Beatrice and Emilia, strolling together in one of the flowery

lanes up the hillside, between ranks of the omnipresent poplar,

and rose-bush hedges, or crumbling pink-stuccoed walls that

dripped with cyclamen and snapdragon, met old Marietta

descending, with a basket on her arm.

Marietta courtesied to the ground.

"How do you do, Marietta?" Beatrice asked.

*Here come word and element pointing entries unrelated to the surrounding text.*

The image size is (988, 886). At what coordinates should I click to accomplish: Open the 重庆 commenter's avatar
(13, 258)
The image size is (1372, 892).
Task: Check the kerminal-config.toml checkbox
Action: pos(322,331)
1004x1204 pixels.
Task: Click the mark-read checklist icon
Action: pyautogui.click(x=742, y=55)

"I can't complain, thank your Grandeur. I have the lumbago on

and off pretty constantly, and last week I broke a tooth. But

I can't complain. And your Highness?"

Marietta returned, with brisk aplomb.

Beatrice smiled. "Bene, grazie. Your new master--that young

Englishman," she continued, "I hope you find him kind, and easy

to do for?"

"Kind--yes, Excellency. Also easy to do for. But--!" Marietta

shrugged her shoulders, and gave her head two meaning

oscillations.

"Oh--?" wondered Beatrice, knitting puzzled brows.

"Very amiable, your Greatness; but simple, simple," Marietta

explained, and tapped her brown old forehead with a brown

forefinger.

"Really--?" wondered Beatrice.

"Yes, Nobility," said Marietta. "Gentle as a canarybird, but

innocent, innocent."

"You astonish me," Beatrice avowed. "How does he show it?"

"The questions he asks, Most Illustrious, the things he says."

"For example--?" pursued Beatrice.

"For example, your Serenity--" Marietta paused, to search her

memory.--" Well, for one example, he calls roast veal a fowl.

I give him roast veal for his luncheon, and he says to me,

'Marietta, this fowl has no wings.' But everyone knows, your

Mercy, that veal is not a fowl. How should veal have wings?"

"How indeed?" assented Beatrice, on a note of commiseration.

And if the corners of her mouth betrayed a tendency to curve

upwards, she immediately compelled them down. "But perhaps he

does not speak Italian very well?" she suggested.

"Mache, Potenza! Everyone speaks Italian," cried Marietta.

"Indeed?" said Beatrice.

"Naturally, your Grace--all Christians," Marietta declared.

"Oh, I did n't know," said Beatrice, meekly. "Well," she

acknowledged, "since he speaks Italian, it is certainly

unreasonable of him to call veal a fowl."

"But that, Magnificence," Marietta went on, warming to her

theme, "that is only one of his simplicities. He asks me, 'Who

puts the whitewash on Monte Sfiorito? 'And when I tell him

that it is not whitewash, but snow, he says, 'How do you know?'

But everyone knows that it is snow. Whitewash!"

The sprightly old woman gave her whole body a shake, for the

better exposition of her state of mind. And thereupon, from

the interior of her basket, issued a plaintive little squeal.